Wikipedia's page on W.E.B. Du Bois
When sticks and stones and beasts form the sole environment of a people, their attitude is largely one of determined opposition to and conquest of natural forces. But when to earth and brute is added an environment of men and ideas, then the attitude of the imprisoned group may take three main forms,--a feeling of revolt and revenge; an attempt to adjust all thought and action to the will of the greater group; or, finally, a determined effort at self-realization and self-development despite environing opinion.
Of Mr. Booker T. Washington and Others
To make here in human education that ever necessary combination of the permanent and the contingent--of the ideal and the practical in workable equilibrium--has been there, as it ever must be in every age and place, a matter of infinite experiment and frequent mistakes.
Of the Training of Black Men
The literary essay shares some of the qualities of narrative prose, and some of the qualities of oral speech. Among the features worth noting: grand figures of speech, extended metaphors, parallel structure, echoes, repetition, and contrast.
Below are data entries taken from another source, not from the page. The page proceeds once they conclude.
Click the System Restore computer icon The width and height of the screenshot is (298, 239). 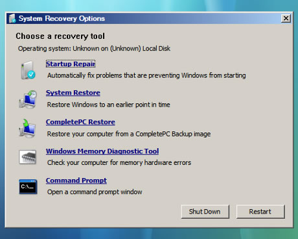(x=28, y=99)
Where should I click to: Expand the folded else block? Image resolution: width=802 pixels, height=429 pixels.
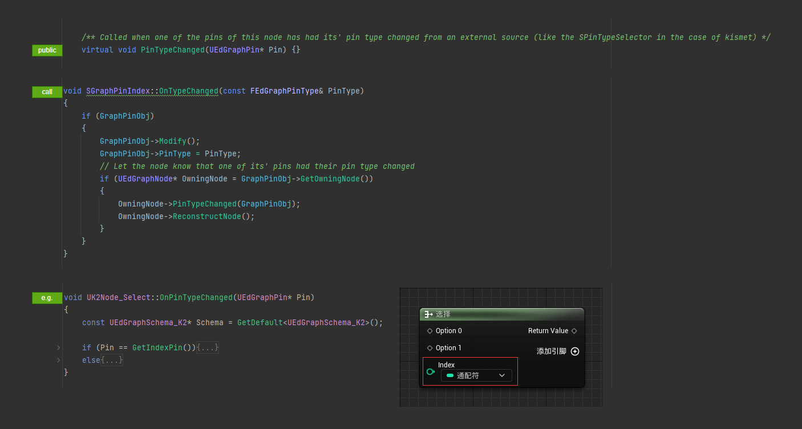pyautogui.click(x=58, y=360)
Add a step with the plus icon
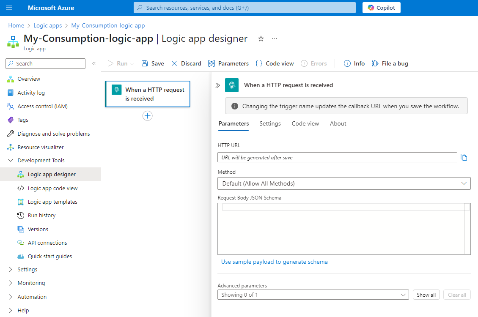Screen dimensions: 478x317 [147, 116]
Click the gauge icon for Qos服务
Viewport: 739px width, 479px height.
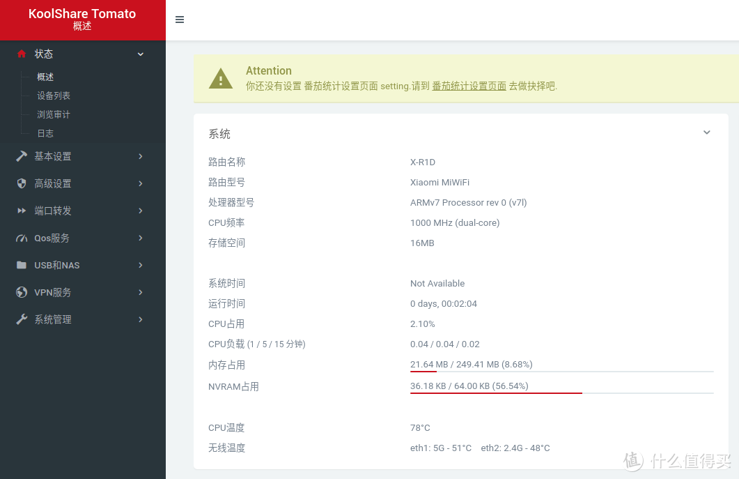22,238
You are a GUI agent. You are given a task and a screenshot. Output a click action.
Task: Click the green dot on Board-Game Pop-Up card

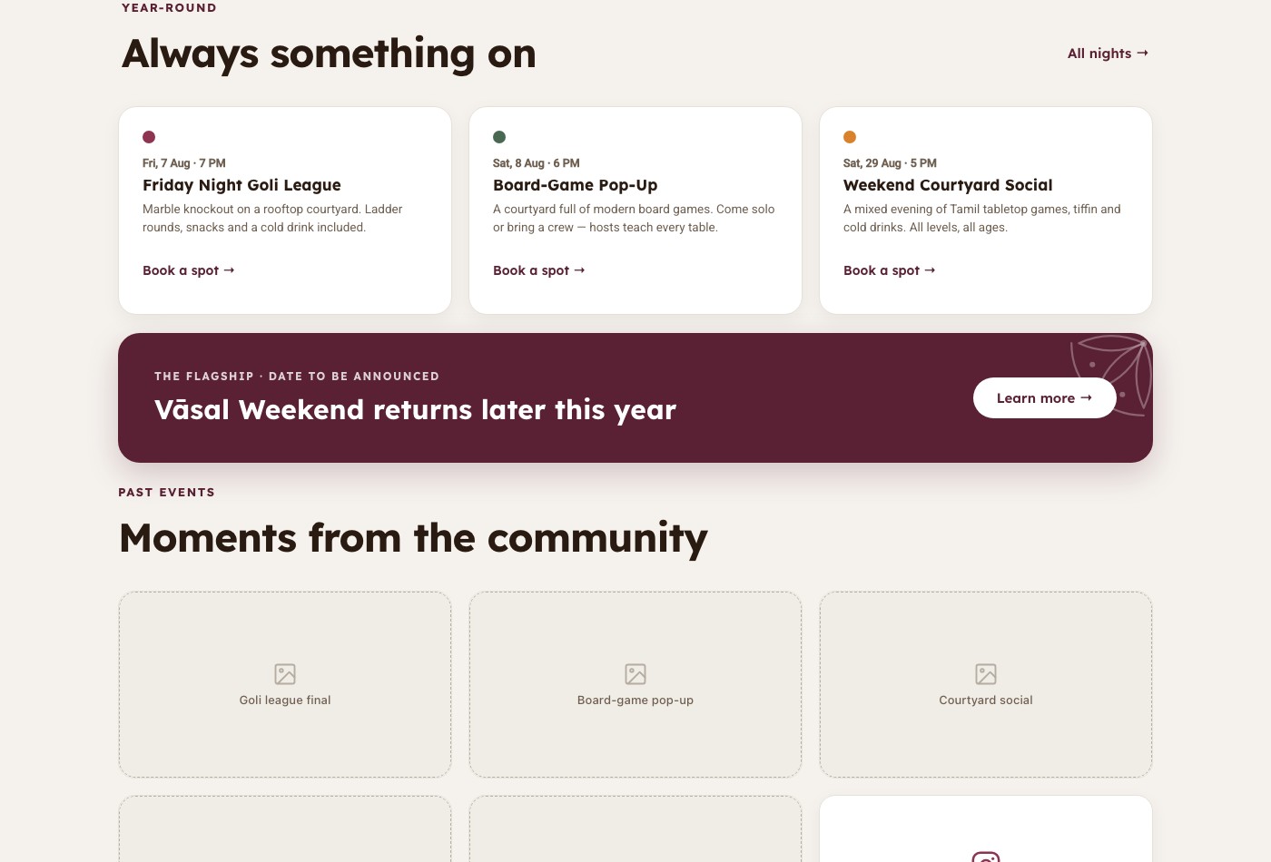tap(499, 137)
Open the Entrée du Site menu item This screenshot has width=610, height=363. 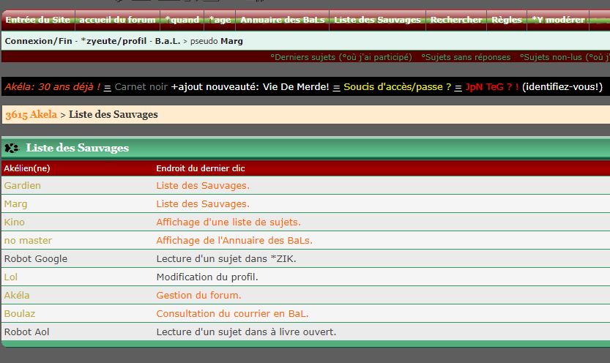37,20
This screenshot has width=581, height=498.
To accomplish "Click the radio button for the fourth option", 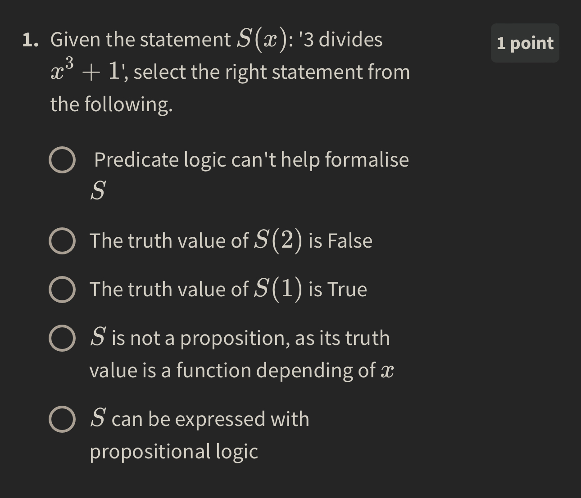I will click(x=63, y=338).
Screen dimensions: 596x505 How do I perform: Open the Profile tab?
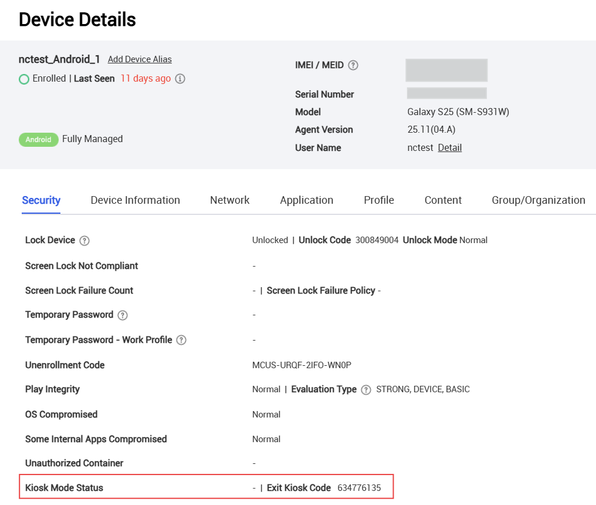(x=378, y=200)
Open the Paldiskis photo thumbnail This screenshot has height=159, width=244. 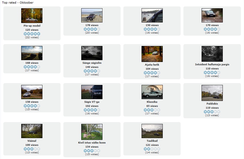pyautogui.click(x=212, y=93)
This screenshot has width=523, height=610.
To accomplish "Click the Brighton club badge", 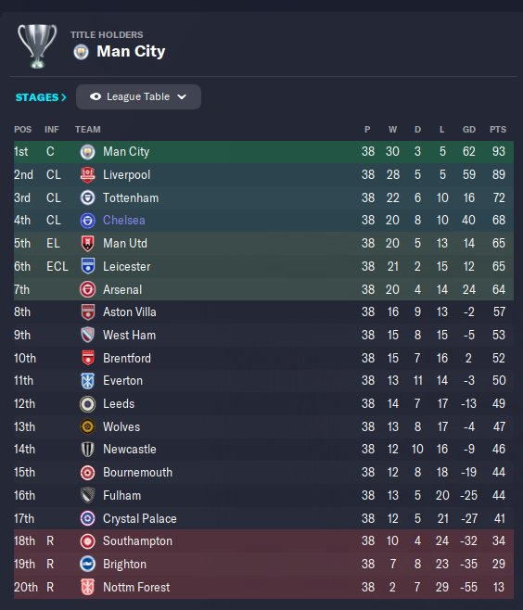I will pyautogui.click(x=87, y=564).
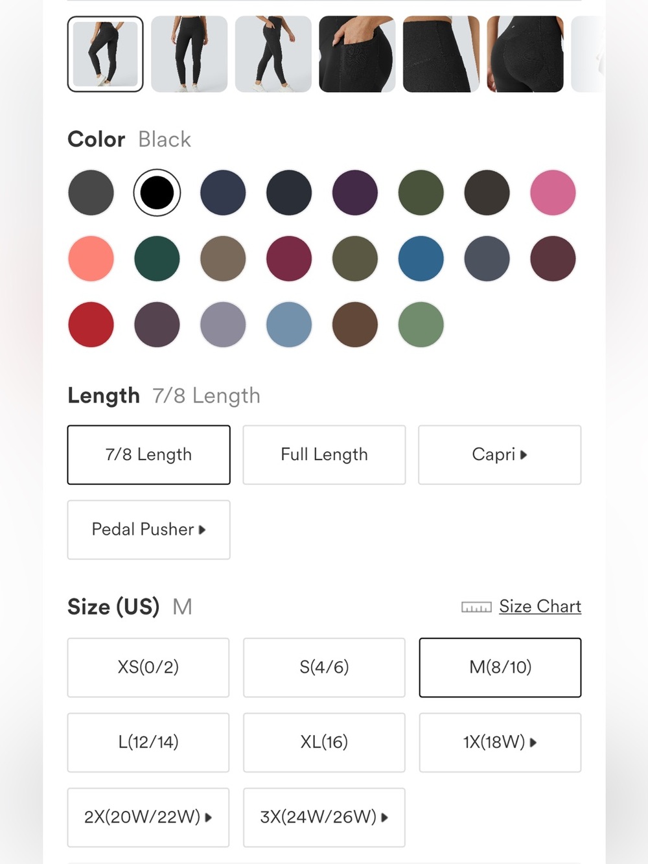Select the dark purple color swatch
Image resolution: width=648 pixels, height=864 pixels.
(x=355, y=193)
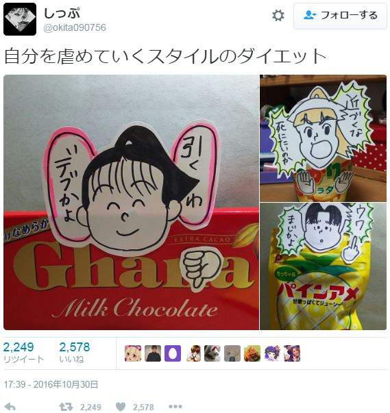View the 2,578 いいね list
390x413 pixels.
(74, 353)
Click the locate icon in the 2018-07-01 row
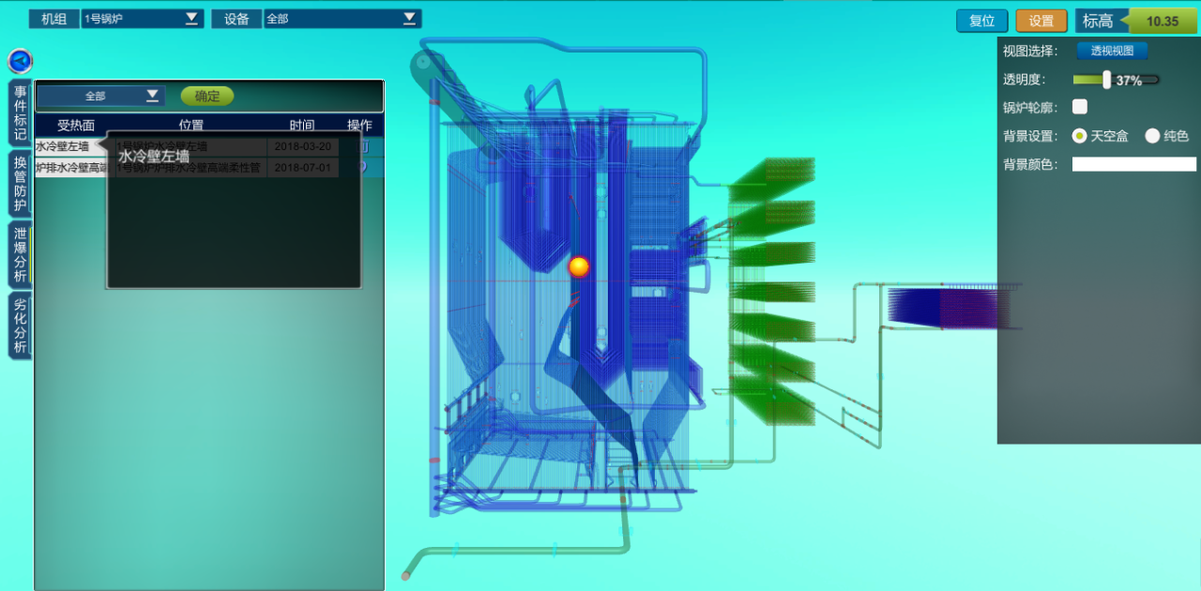Viewport: 1201px width, 591px height. click(x=362, y=167)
Du Bois is known, among other things, for his articulation of "Double Consciousness" -- the internalized otherness that African Americans always feel when they look at themselves.
After the Egyptian and Indian, the Greek and Roman, the Teuton and Mongolian, the Negro is a sort of seventh son, born with a veil, and gifted with second-sight in this American world,--a world which yields him no true self-consciousness, but only lets him see himself through the revelation of the other world. It is a peculiar sensation, this double-consciousness, this sense of always looking at one's self through the eyes of others, of measuring one's soul by the tape of a world that looks on in amused contempt and pity. One ever feels his twoness,--an American, a Negro; two warring souls, two thoughts, two unreconciled strivings; two warring ideals in one dark body, whose dogged strength alone keeps it from being torn asunder. The history of the American Negro is the history of this strife,--this longing to attain self-conscious manhood, to merge his double self into a better and truer self. ("Of Our Spiritual Strivings," in The Souls of Black Folk.)
While Washington's advocacy of industrial education, giving practical jobs that the majority could use on a daily basis, Du Bois argued that the way to a better future was to identify the "talented tenth" -- that is, the top tier in terms of intellectual capacity and performance, in order to improve the quality of leadership that would carry the other nine-tenths. In the article I linked above, Du Bois notes that Washington relies heavily on the services of college-educated men and women, despite the fact that his emphasis on meeting the needs of the 90% leads to decreased public awareness of (or interest in) the education of the 10%.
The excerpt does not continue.